Extract
********************

Isaac Bledsoe Desha (January 1, 1802 – August 13, 1828) was a 19th-century American tanner who was convicted of murdering one man in Kentucky, and confessed to murdering another in Texas. He was notable as the son of the Kentucky Governor, Joseph Desha. Shortly after his father's election as governor in 1824, Desha was accused of robbing and killing a man named Francis Baker, who was passing through Kentucky. Circumstantial evidence implicated Desha, who denied the crime.

Given the heated political environment of the Old Court-New Court controversy, allies of his father claimed that the governor's political enemies had framed his son. The governor's legislative allies passed legislation providing for a favorable change of venue for the trial, and the governor used his appointment power to ensure that sympathetic judges would hear the case. Isaac Desha was twice convicted, but both times, the judge in the case set aside the verdict on procedural grounds. While awaiting a third trial, Desha attempted suicide by slitting his throat, but doctors saved his life, reconnecting his severed windpipe with a silver tube. Shortly after the suicide attempt, Governor Desha issued a pardon for his son.

********************

Records
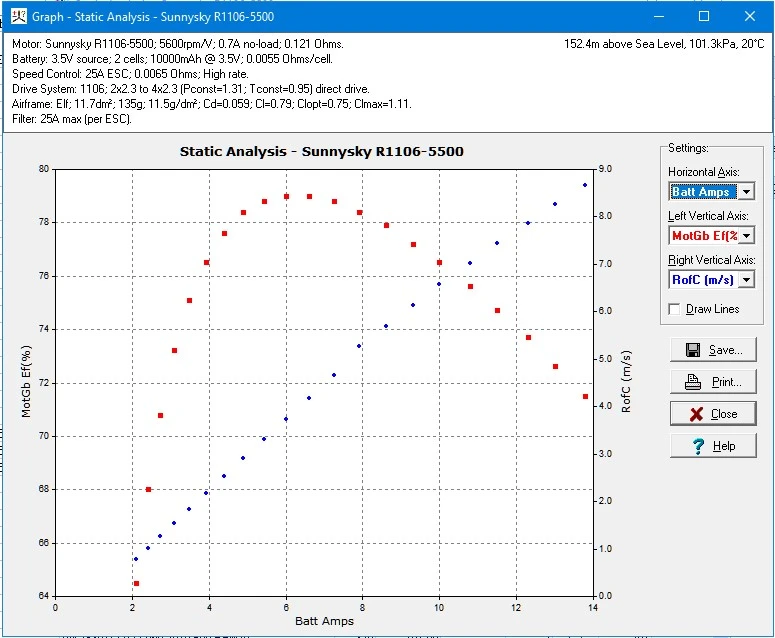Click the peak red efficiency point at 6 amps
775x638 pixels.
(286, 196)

********************

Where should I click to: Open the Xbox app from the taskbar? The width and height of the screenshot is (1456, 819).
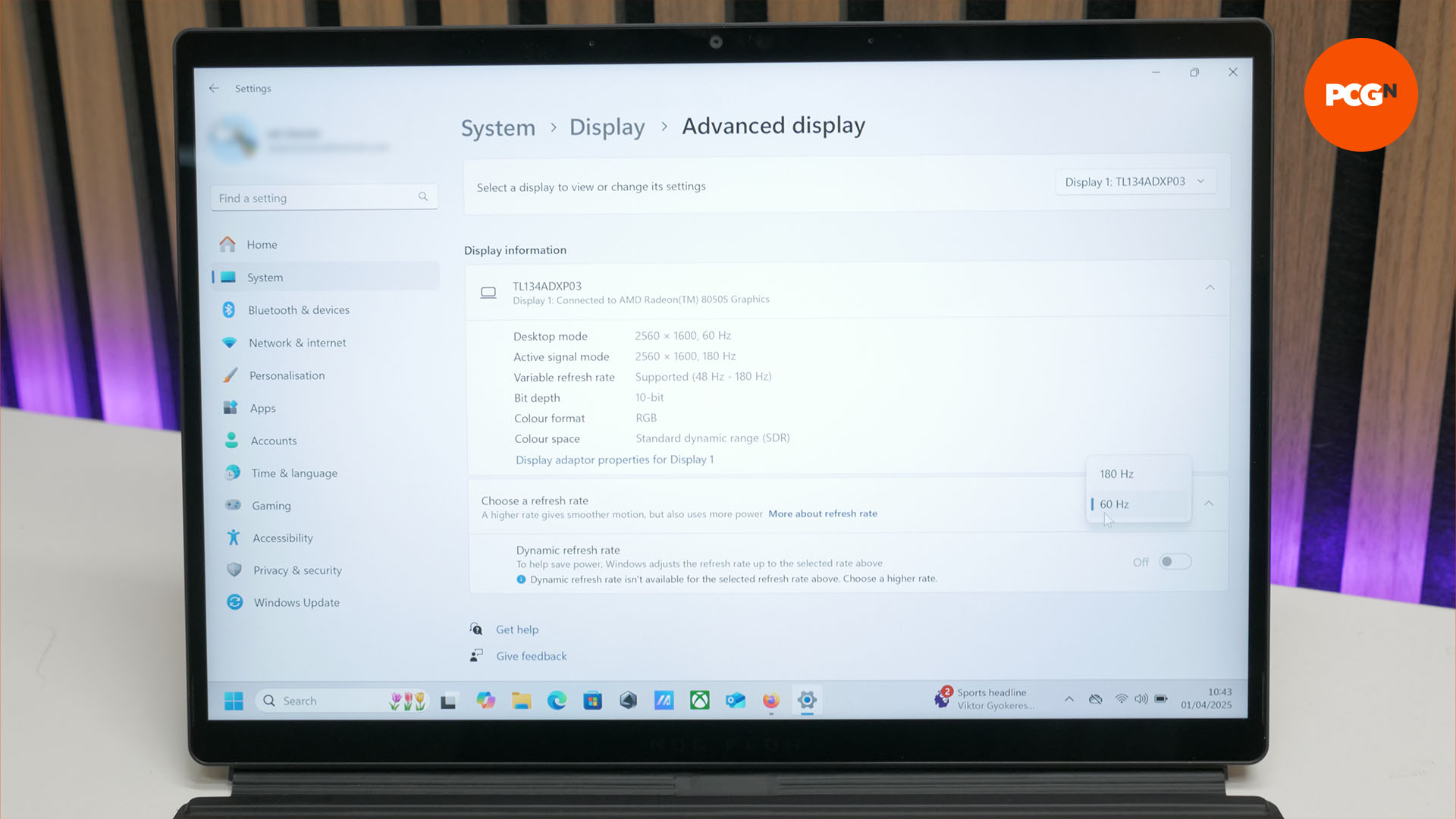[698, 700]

********************

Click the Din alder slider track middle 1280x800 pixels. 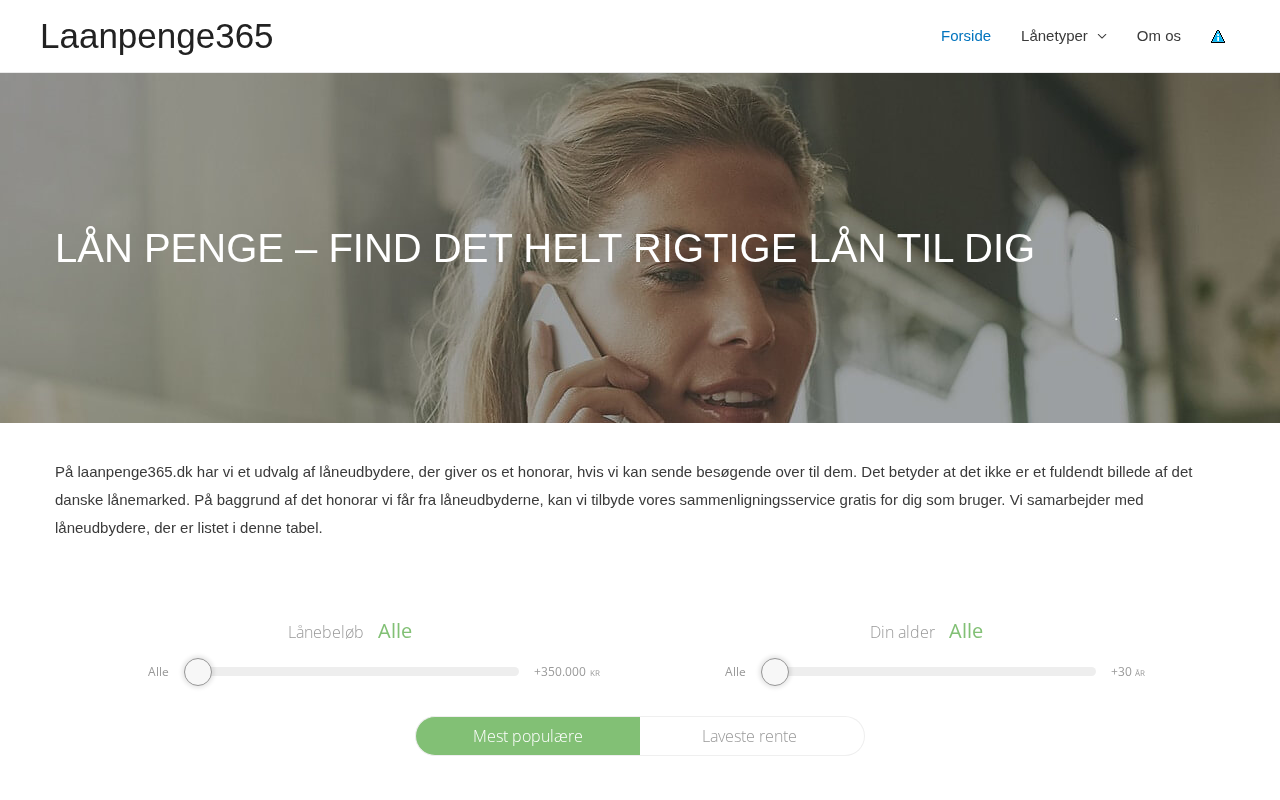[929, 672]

********************

Exercises to complete
**1.** Answer these questions from the Isaac Desha text above:
(a) What was the name of the man Desha was accused of robbing and killing?
(b) How many times was Desha convicted?
(c) What did doctors use to reconnect his severed windpipe?
**2.** Quote the Isaac Desha text above, starting with "Given the heated" and going on through "for his son.".

Answers for the exercise
**1.**
(a) Francis Baker
(b) Twice
(c) A silver tube

**2.**
Given the heated political environment of the Old Court-New Court controversy, allies of his father claimed that the governor's political enemies had framed his son. The governor's legislative allies passed legislation providing for a favorable change of venue for the trial, and the governor used his appointment power to ensure that sympathetic judges would hear the case. Isaac Desha was twice convicted, but both times, the judge in the case set aside the verdict on procedural grounds. While awaiting a third trial, Desha attempted suicide by slitting his throat, but doctors saved his life, reconnecting his severed windpipe with a silver tube. Shortly after the suicide attempt, Governor Desha issued a pardon for his son.